One time for the leakers, double up for the callers

EdLeak tracks only one level of callers on the allocation functions that are monitored. This allows to limit as much as possible the monitoring overhead. However sometimes this is not enough to easily find the origin of the memory leak. This is why it is possible to trace the call-stack of leaks. This feature is available in EdLeak since a long time but I never explained how to enable it and use it. After reading this article you will be able to use it when needed.

How it works

Call stacks are not dumped by default since this would add a systematic overhead. Dumping a call-stack is needed only when a leak is detected and the first caller level is not enough to find the culprit. So call-stack are enabled on demand per allocer id. This is available on the python client only, via the addStackWatch method of the EdLeak class. Each allocer added via this API will have all its branches of the backtrace recorded.

Manual dump

Using it is quite easy. The following examples are executed against the leaker tool provided with edLeak, which aims at leaking memory. So first start it within edLeak:

LD_PRELOAD=$PWD/src/edleak/libedleak.so test/leaker/leaker

Then start ipython. I strongly suggest to use ipython when doing interactive work since it contains many useful features such as command completion and pretty printing result values. You first need to initialize the client:

import rpc.ws
import edleak.api
import edleak.slice_runner
ws_rpc = rpc.ws.WebService("localhost", 8080)
el = edleak.api.EdLeak(ws_rpc)

Then create and start a slice runner:

runner = edleak.slice_runner.SliceRunner(el)
asset = runner.run(1, 60)

Once the run is completed, you can retrieve the list of all allocers, and extract the leakers:

allocers = asset.getAllocerList()
leakers = [l for l in allocers if l['leak_factor']['leak'] > 0]
len(leakers)
=> Out: 7

From this first dump, only the first level of callers is available. The caller is available from the ’stack’ field of the allocer which contains only one entry for now. Here content of the first leaker :

In [28]: leakers[0]['stack']
Out[28]: [u'0x7f7aa7ac4df4:String::AppendString(char const*, unsigned int)']

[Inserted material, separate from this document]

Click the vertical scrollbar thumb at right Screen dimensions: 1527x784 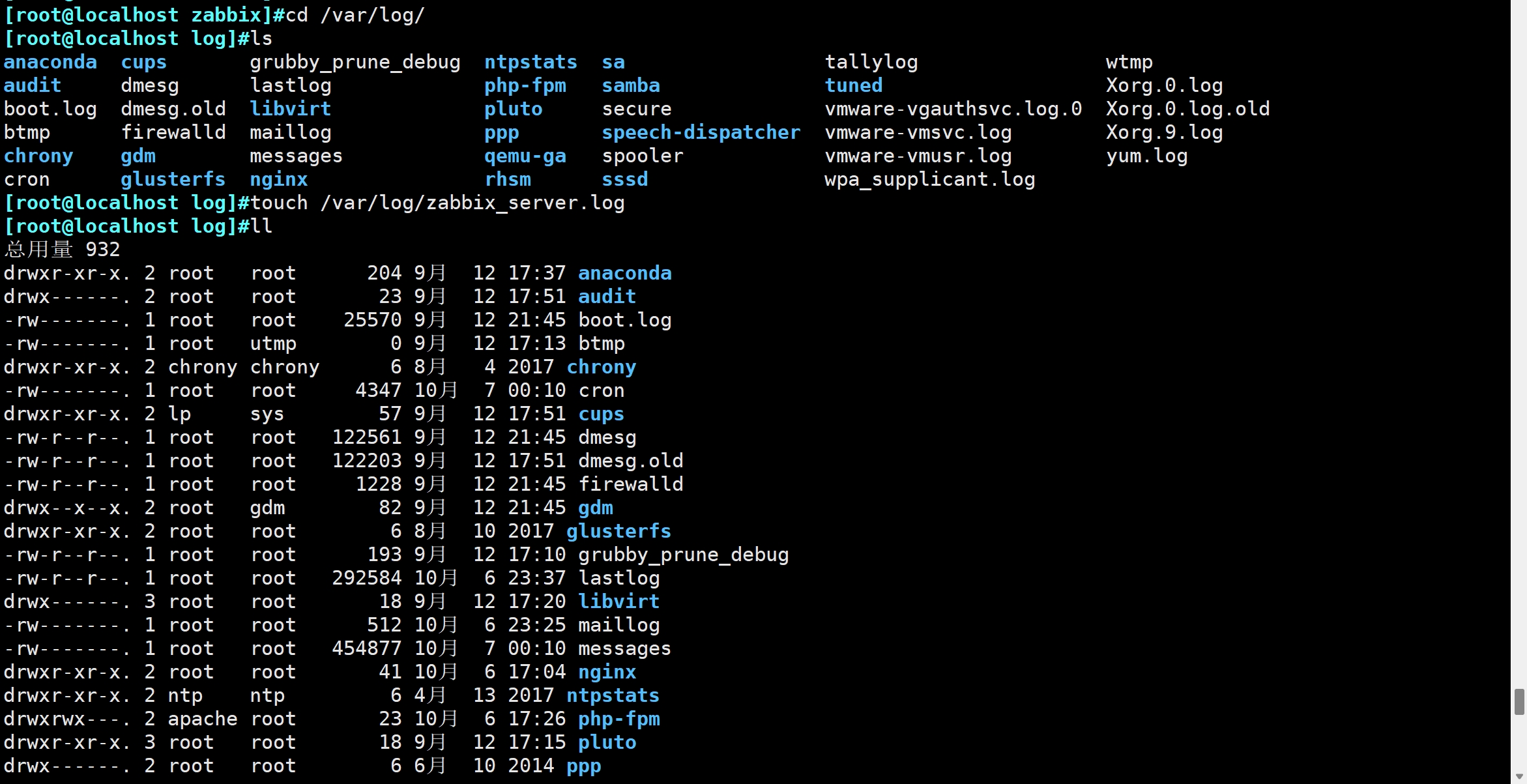click(1519, 702)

If we consider that String::AppendString is not enough to find the origin of the leak, we can enable call-stack dumps on it:

el.addStackWatch(leaker[0][‘id'])

And start again the slice runner:

asset2 = runner.run(1, 60)
allocers2 = asset2.getAllocerList()
leakers2 = [l for l in allocers2 if l['leak_factor']['leak'] > 0]
len(leakers)
=> Out: 11\r

There are more leakers than on the previous run, which is good news. The list of leakers originating form String::AppendString can be extracted this way:

append_leakers = [l for l in leakers2 if
    l['stack'][0] == '0x7f7aa7ac4df4:String::AppendString(char const*, unsigned int)']

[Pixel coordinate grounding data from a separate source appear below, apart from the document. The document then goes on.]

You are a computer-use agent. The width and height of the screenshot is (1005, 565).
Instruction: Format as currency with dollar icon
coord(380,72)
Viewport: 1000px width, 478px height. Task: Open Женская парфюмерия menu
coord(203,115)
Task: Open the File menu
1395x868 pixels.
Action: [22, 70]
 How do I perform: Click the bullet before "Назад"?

This give 4 leakers. We can now print the call stack of each one:

In [38]: append_leakers[0]['stack']
Out[38]: [u'0x7f7aa7ac4df4:String::AppendString(char const*, unsigned int)']
In [39]: append_leakers[1]['stack']
Out[39]:
[u'0x7f7aa7ac4df4:String::AppendString(char const*, unsigned int)',
 u'0x7f7aa7ac4b5d:String::operator<<(char const*)',
 u'0x7f7aa7abd652:CU_GetSlice(String*, String*)',
 u'0x7f7aa7abdb45:FileWriter::Loop()',
 u'0x7f7aa7ac2c30:Thread::PThreadLoop(void*)']
In [40]: append_leakers[2]['stack']
Out[40]:
[u'0x7f7aa7ac4df4:String::AppendString(char const*, unsigned int)',
 u'0x7f7aa7ac4b5d:String::operator<<(char const*)',
 u'0x7f7aa7abd668:CU_GetSlice(String*, String*)',
 u'0x7f7aa7abdb45:FileWriter::Loop()',
 u'0x7f7aa7ac2c30:Thread::PThreadLoop(void*)']
In [41]: append_leakers[3]['stack']\rOut[41]:
[u'0x7f7aa7ac4df4:String::AppendString(char const*, unsigned int)',
 u'0x7f7aa7ac4b5d:String::operator<<(char const*)',
 u'0x7f7aa7abd48a:CU_GetSlice(String*, String*)',
 u'0x7f7aa7abe3ce:WsMethodSlice::Call(DynObject const&, String*)',
 u'0x7f7aa7ac4417:WsInterface::Call(DynObject const&, String*)']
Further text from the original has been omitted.